Best Practices - Amazon Kinesis Data Analytics for SQL Applications Developer Guide

For new projects, we recommend that you use the new Managed Service for Apache Flink Studio over Kinesis Data Analytics for SQL Applications. Managed Service for Apache Flink Studio combines ease of use with advanced analytical capabilities, enabling you to build sophisticated stream processing applications in minutes.

Best Practices

This section describes best practices when working with Amazon Kinesis Data Analytics applications.

Managing Applications

When managing Amazon Kinesis Data Analytics applications, follow these best practices:

  • Set up Amazon CloudWatch alarms – You can use the CloudWatch metrics that Kinesis Data Analytics provides to monitor the following:

    • Input bytes and input records (number of bytes and records entering the application)

    • Output bytes and output records

    • MillisBehindLatest (how far behind the application is in reading from the streaming source)

    We recommend that you set up at least two CloudWatch alarms on the following metrics for your in-production applications:

    • MillisBehindLatest – For most cases, we recommend that you set this alarm to trigger when your application is 1 hour behind the latest data, for an average of 1 minute. For applications with lower end-to-end processing needs, you can tune this to a lower tolerance. This alarm can help ensure that your application is reading the latest data.

       

  • To avoid getting the ReadProvisionedThroughputException exception, limit the number of production applications reading from the same Kinesis data stream to two applications.

    Note

    In this case, application refers to any application that can read from the streaming source. Only a Kinesis Data Analytics application can read from a Firehose delivery stream. However, many applications can read from a Kinesis data stream, such as a Kinesis Data Analytics application or AWS Lambda. The recommended application limit refers to all applications that you configure to read from a streaming source.

     

    Amazon Kinesis Data Analytics reads a streaming source approximately once per second per application. However, an application that falls behind might read data at a faster rate to catch up. To allow adequate throughput for applications to catch up, limit the number of applications reading the same data source.

     

  • Limit the number of production applications reading from the same Firehose delivery stream to one application.

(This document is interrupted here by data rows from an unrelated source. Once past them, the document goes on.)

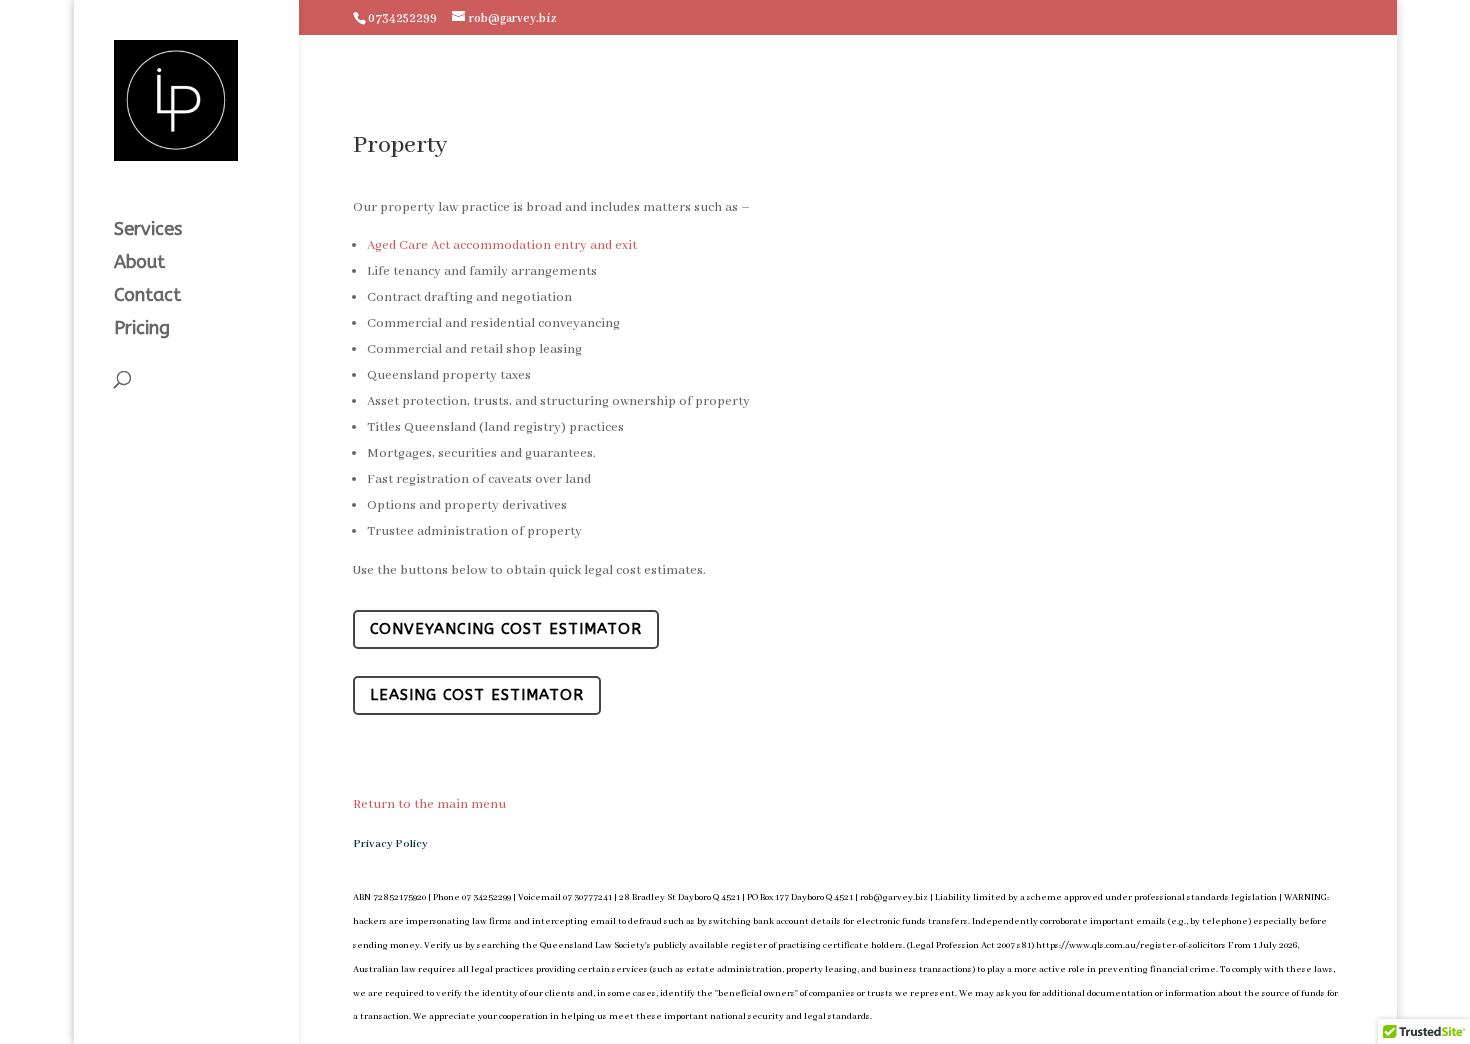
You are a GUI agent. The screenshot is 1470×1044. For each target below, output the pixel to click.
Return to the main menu (429, 804)
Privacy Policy (390, 844)
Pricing (142, 330)
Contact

    A Firehose delivery stream can write to destinations such as Amazon S3 and Amazon Redshift. It can also be a streaming source for your Kinesis Data Analytics application. Therefore, we recommend that you do not configure more than one Kinesis Data Analytics application per Firehose delivery stream. This helps ensure that the delivery stream can also deliver to other destinations.

Scaling Applications

Set up your application for your future scaling needs by proactively increasing the number of input in-application streams from the default (one). We recommend the following language choices based on the throughput of your application:

  • Use multiple streams and Kinesis Data Analytics for SQL applications if your application has scaling needs beyond 100 MB/second.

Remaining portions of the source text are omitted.